Most people instinctively know that on a first date, you don’t spill all of your guts immediately. Picture the guy or gal who divulges all their wildest dreams, darkest secrets, best successes, and worst failures all before the appetizer! Too much, too fast! No, intimacy occurs through an instinctive process of knowing what to share and when to share it. Intimacy might be defined as fully knowing another and being fully known by them as well.
Hopefully you’ve never experienced the first type of date. You’re probably more familiar with the type of first date that proceeds a little more like this. You meet your date and are pleasantly greeted. You exchange small talk. Before long you find a common interest. Perhaps you divulge a future plan or far off dream. For a brief moment you wonder, “What will they say?” Hopefully your date responds with encouragement, admiration, or some other form of affirmation. The first date may not go much deeper than that. But in this first interaction, a process toward intimacy occurred. You risked a little by sharing about yourself. If it was accepted, you risked a little more. You went a little deeper. If they responded neutrally or negatively, or just focused on themselves, you probably picked up on a cue that this was not a person you could safely share your very core self with someday.
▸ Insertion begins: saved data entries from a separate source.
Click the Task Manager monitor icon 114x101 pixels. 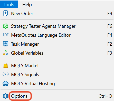(6, 44)
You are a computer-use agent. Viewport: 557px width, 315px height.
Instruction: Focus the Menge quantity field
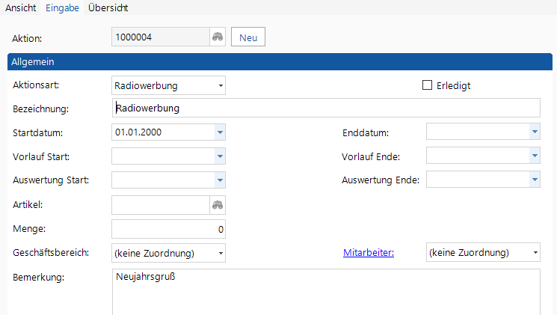click(x=168, y=229)
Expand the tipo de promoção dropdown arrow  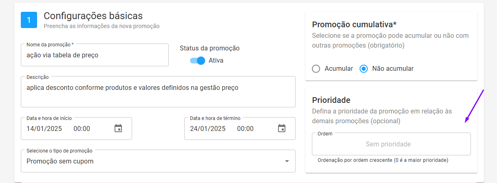pyautogui.click(x=287, y=161)
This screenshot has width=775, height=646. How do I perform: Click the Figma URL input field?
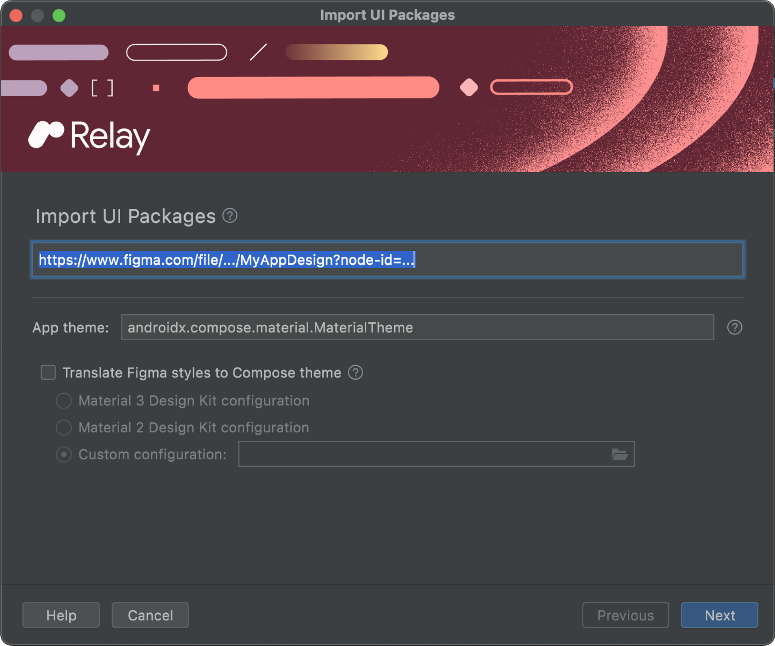click(388, 260)
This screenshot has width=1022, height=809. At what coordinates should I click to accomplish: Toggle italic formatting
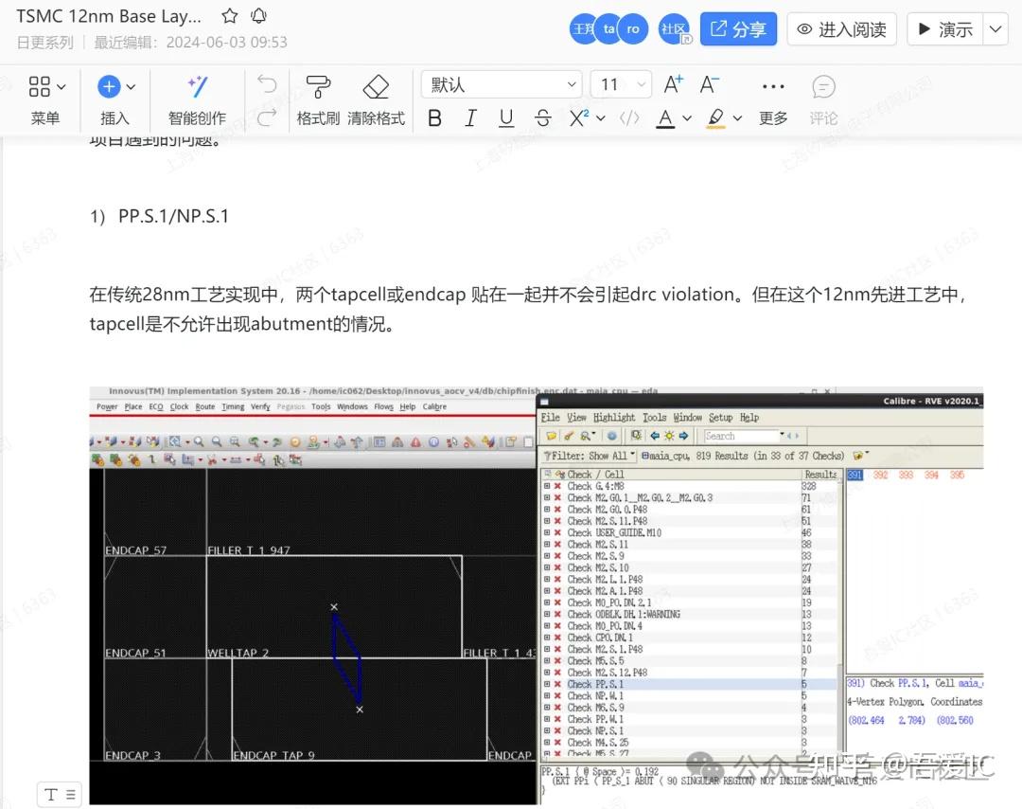(x=470, y=117)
Sex in its best form is often connected with intimacy for reasons similar to what has been described. You’ve found someone that it is safe to, literally, bare all with. They do so in return. It is a mutual baring, seeing, accepting and celebrating of a person as they truly are.
This process of intimacy is not just related to romantic relationships however. It applies to parent/child relationships and friendships as well. Is your teen reluctant to share about themselves with you, the parent? Is your spouse stand-offish with you? It could be that they perceive that is the deepest level it feels safe to divulge. Ease off the pressure for immediacy. Accept what they do currently offer. The more the other feels unconditionally accepted, the more likely it is that they will risk sharing more. You cannot control what another does, but you can control how you respond. One step at a time.